> [Consigne]:
Poursuivez la rédaction de l'extrait consacré au groupe Sioen en reprenant juste après sa dernière phrase.

> [Extrait choisi]:

Auteur: Karl D’haveloose

 

 

 

 

Après notre passage au salon Indumation.be, qui a une nouvelle fois attiré un grand nombre de visiteurs, faisant de cette édition de 2024 une véritable réussite, nous sommes allés déguster un expresso bien corsé en compagnie de Bart Vervaecke, CEO de Sioen Apparel Division, dans les bureaux de l'entreprise à Ardoye. Pour ceux qui ne connaissent pas le parcours que Sioen a effectué en tant qu'entreprise, Sioen Industries a été fondée en 1907 et se compose aujourd'hui de trois entités à forte intégration verticale. Parallèlement à Sioen Chemicals, Sioen Coating (tissus et non-tissés) et Sioen Apparel sont deux piliers de l'entreprise, où la technologie et l'innovation ont une influence réciproque naturelle. En 2021, le holding familial Sihold a acquis toutes les actions cotées en bourse, dépassant ainsi aisément 601 millions d'euros, et affichant un BAIIDA de 94 millions d'euros. En 2023, le chiffre d'affaires a atteint 730 millions d'euros. Sioen Apparel possède 10 usines, réparties dans 8 pays d'Europe, d'Afrique et d'Asie. Alors que les autres divisions de Sioen fabriquent davantage de produits semi-finis en grandes quantités (grâce à environ 1.500 ETP), ce qui implique donc d'importantes dépenses d'investissement, Apparel fabrique davantage de produits finis, plus proches du client final et nécessitant donc plus de main-d'œuvre (4.000 ETP).

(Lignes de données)
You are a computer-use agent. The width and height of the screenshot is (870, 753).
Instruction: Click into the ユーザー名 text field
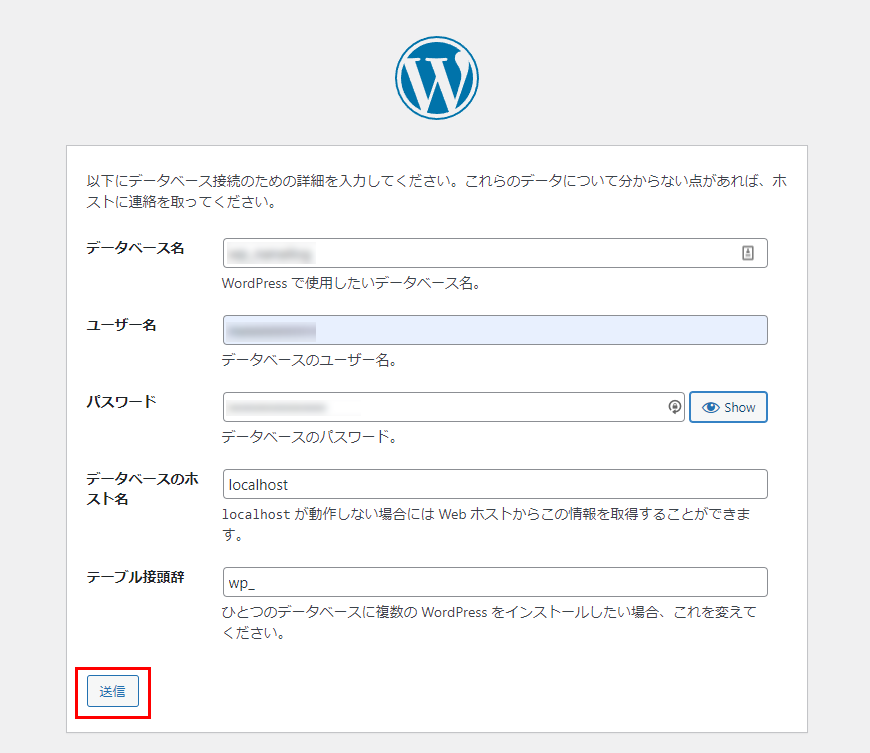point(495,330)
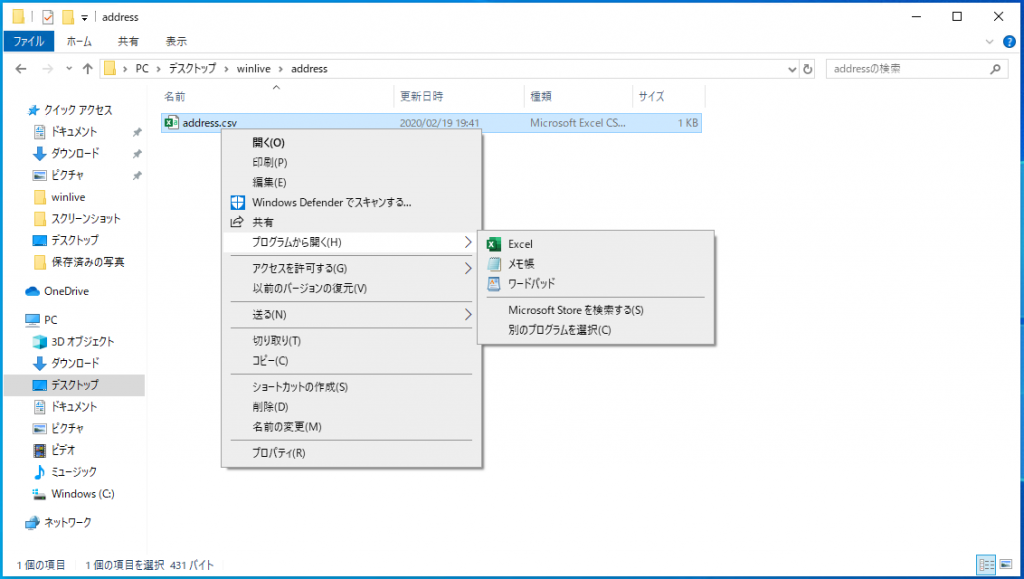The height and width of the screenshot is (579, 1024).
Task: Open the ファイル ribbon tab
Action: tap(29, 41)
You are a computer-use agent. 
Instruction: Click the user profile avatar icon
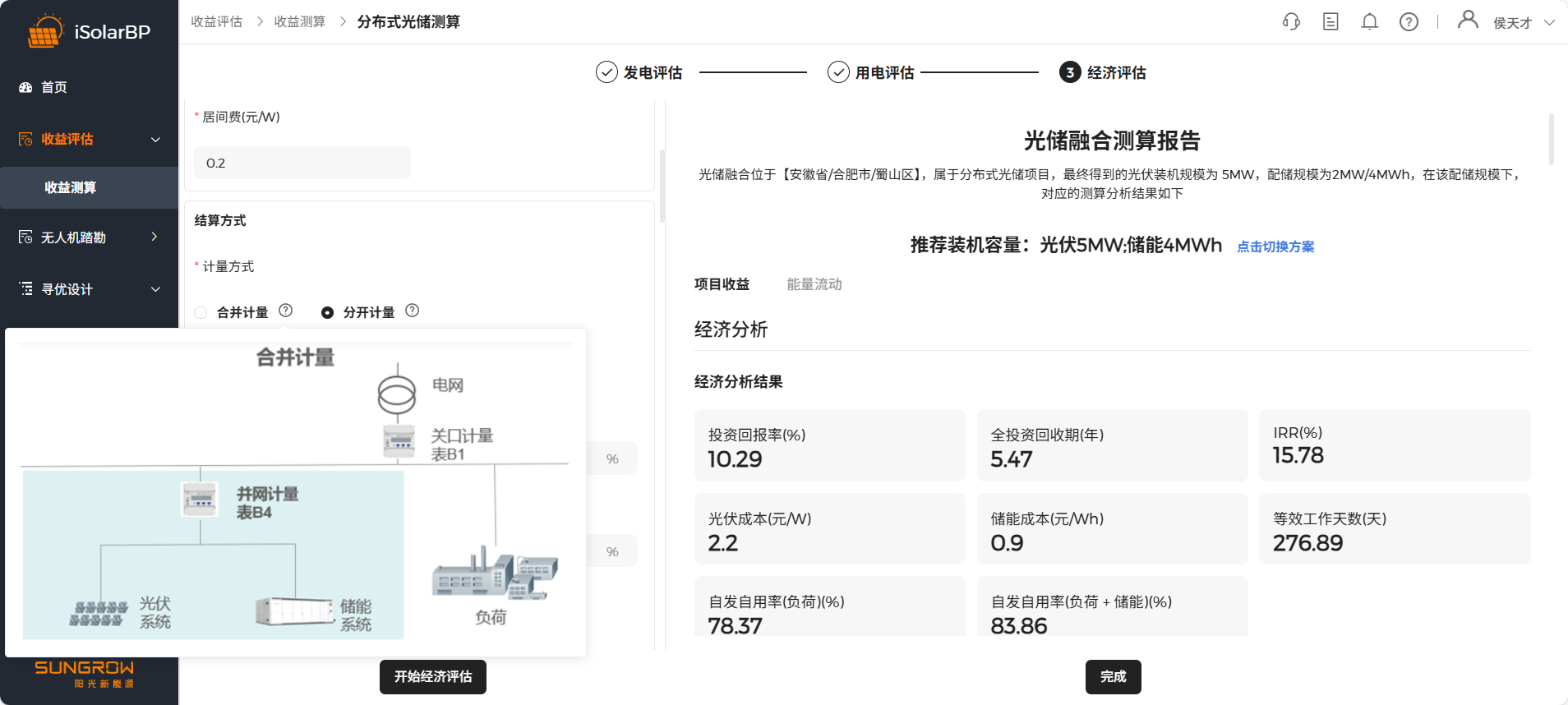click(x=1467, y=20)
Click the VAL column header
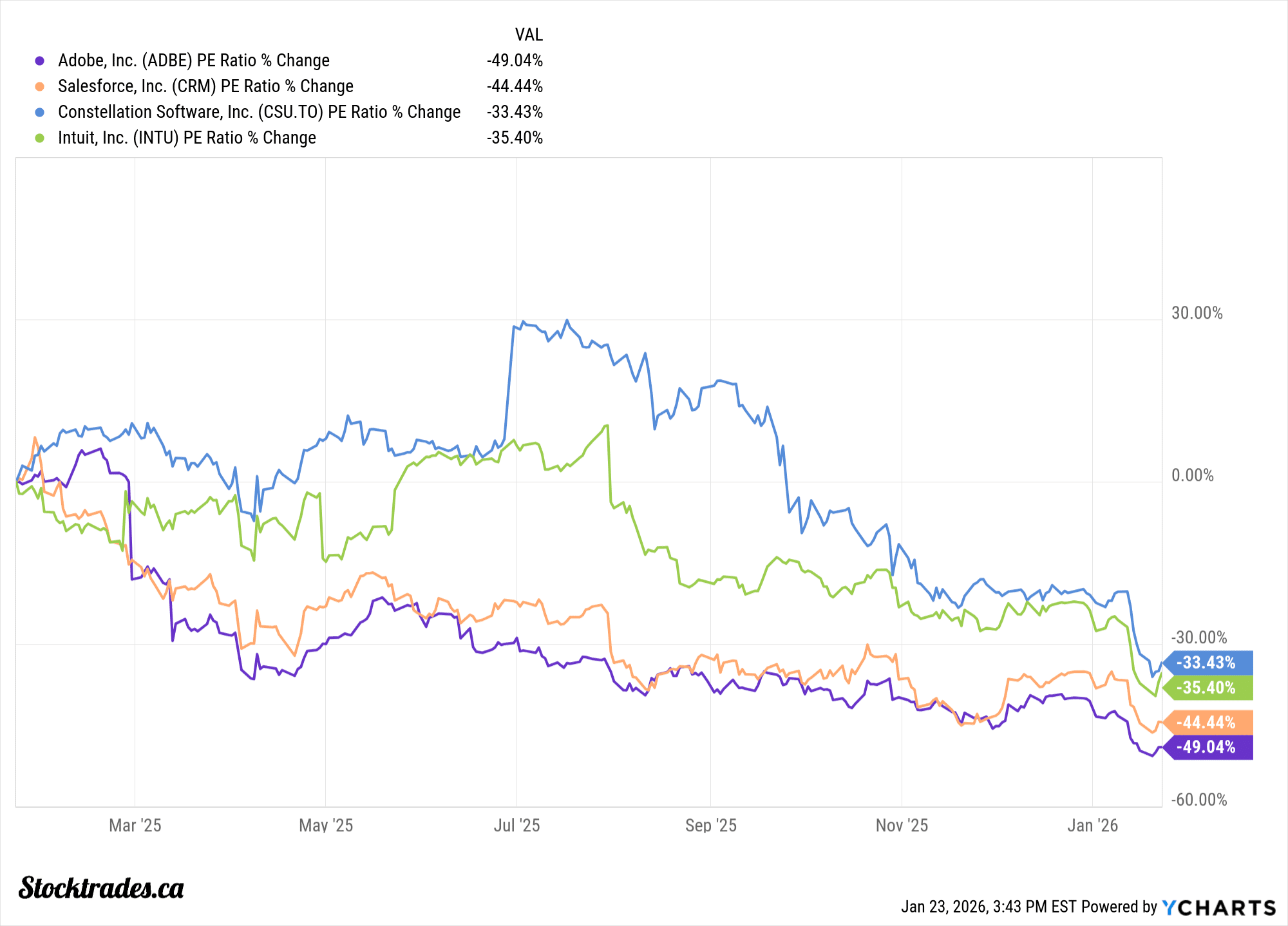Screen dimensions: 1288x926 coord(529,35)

...

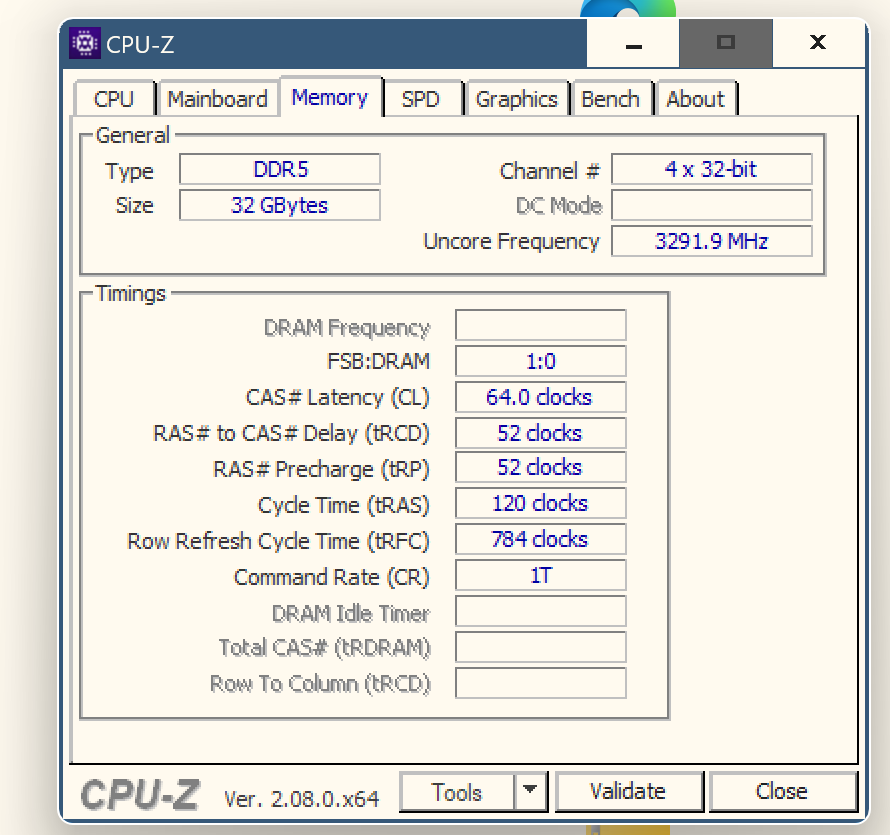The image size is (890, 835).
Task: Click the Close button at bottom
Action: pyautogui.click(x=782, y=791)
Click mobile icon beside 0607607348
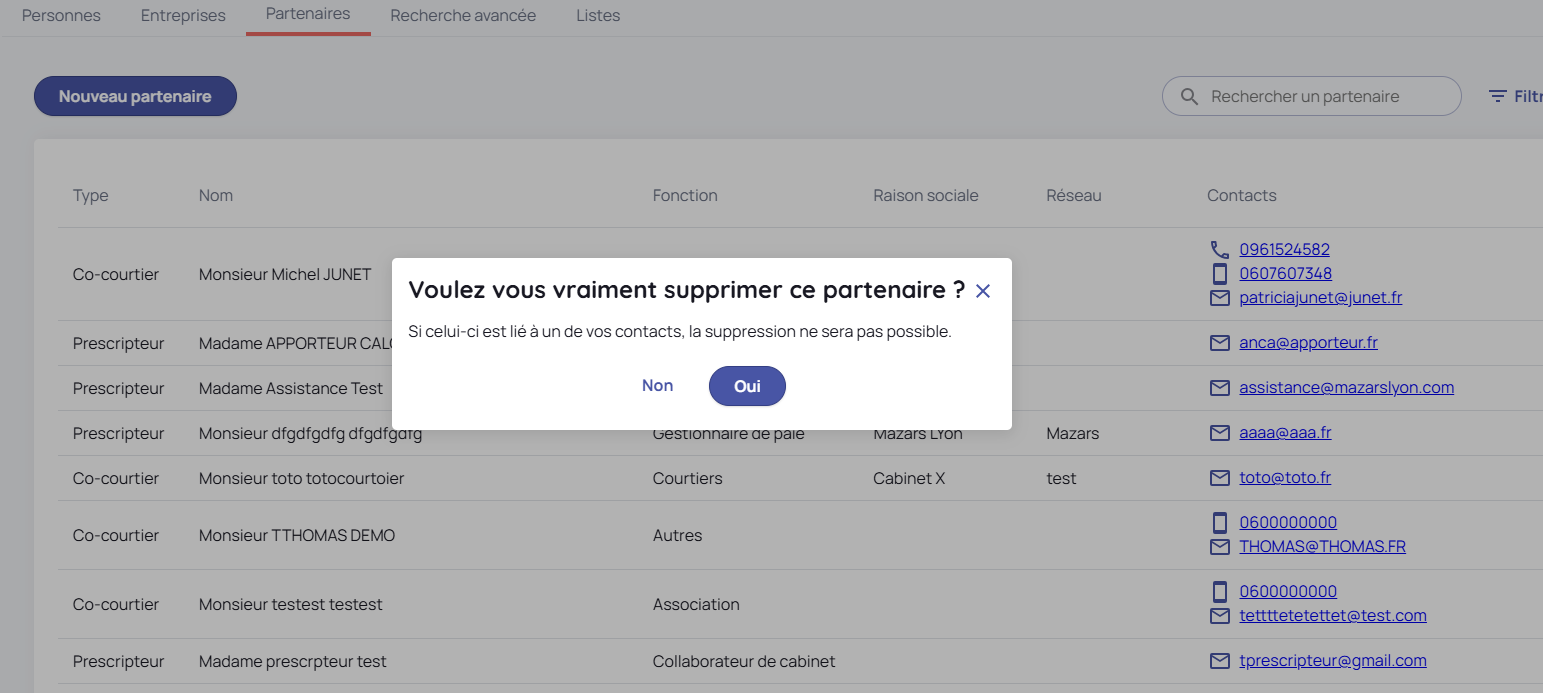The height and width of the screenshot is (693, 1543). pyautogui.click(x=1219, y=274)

==

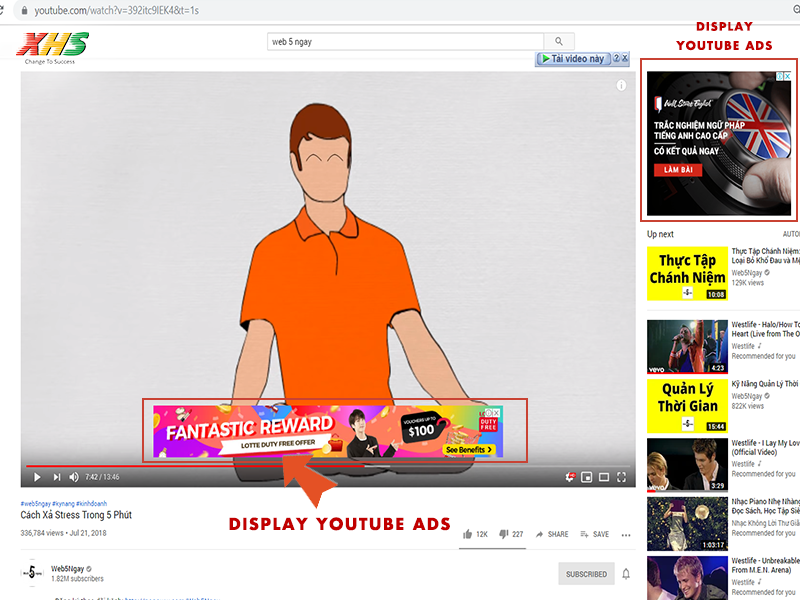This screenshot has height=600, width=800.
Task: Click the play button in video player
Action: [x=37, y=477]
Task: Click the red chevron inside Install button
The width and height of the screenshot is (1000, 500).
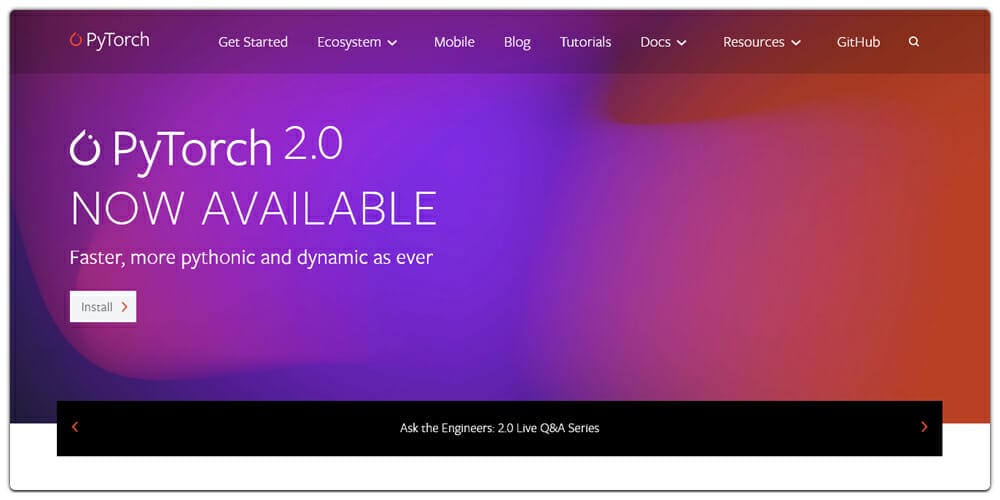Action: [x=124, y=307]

> [Résultat final]:
 

 

Vervaecke a rejoint Sioen Apparel en 2005 en tant que directeur général des ventes et est ensuite devenu CEO du fabricant de vêtements de protection en 2007. Le CEO explique que "Sioen Apparel protège les travailleurs contre les différents risques inhérents à leur profession, tels que la pluie, le froid, la chaleur et même les balles. Concrètement, il s'agit d'une gamme complète de vêtements professionnels homologués, allant de différents types d'uniformes à des vêtements de travail qui augmentent la visibilité ou protègent contre les balles, les flammes, l'électricité (statique), l'eau (et la pression hydraulique) ainsi que les équipements mécaniques tels que les tronçonneuses et toutes sortes d'outils dangereux."

 

Une chaîne d'approvisionnement ciblée, diversifiée et complexe

"Grâce à ce portefeuille très diversifié, Sioen Apparel est présente sur un grand nombre de marchés différents, dans le monde entier", poursuit Vervaecke. Et c'est d'ailleurs ce qui fait la singularité de l'entreprise. D'après le CEO, la concurrence se compose principalement de fabricants de niche très spécialisés dans les produits, chacun d'entre eux commercialisant également leurs produits dans des zones géographiques bien précises.

 

Vervaecke apporte quelques précisions sur ce point : "Pour ce qui est des vêtements pour pompiers, par exemple, nous avons en Allemagne des concurrents très spécialisés et totalement différents d'autres fabricants, comme par exemple ceux de France ou du Royaume-Uni, qui fabriquent eux aussi uniquement des vêtements pour pompiers. Cela implique donc de mettre en place une stratégie commerciale adaptée à chaque produit et à chaque région."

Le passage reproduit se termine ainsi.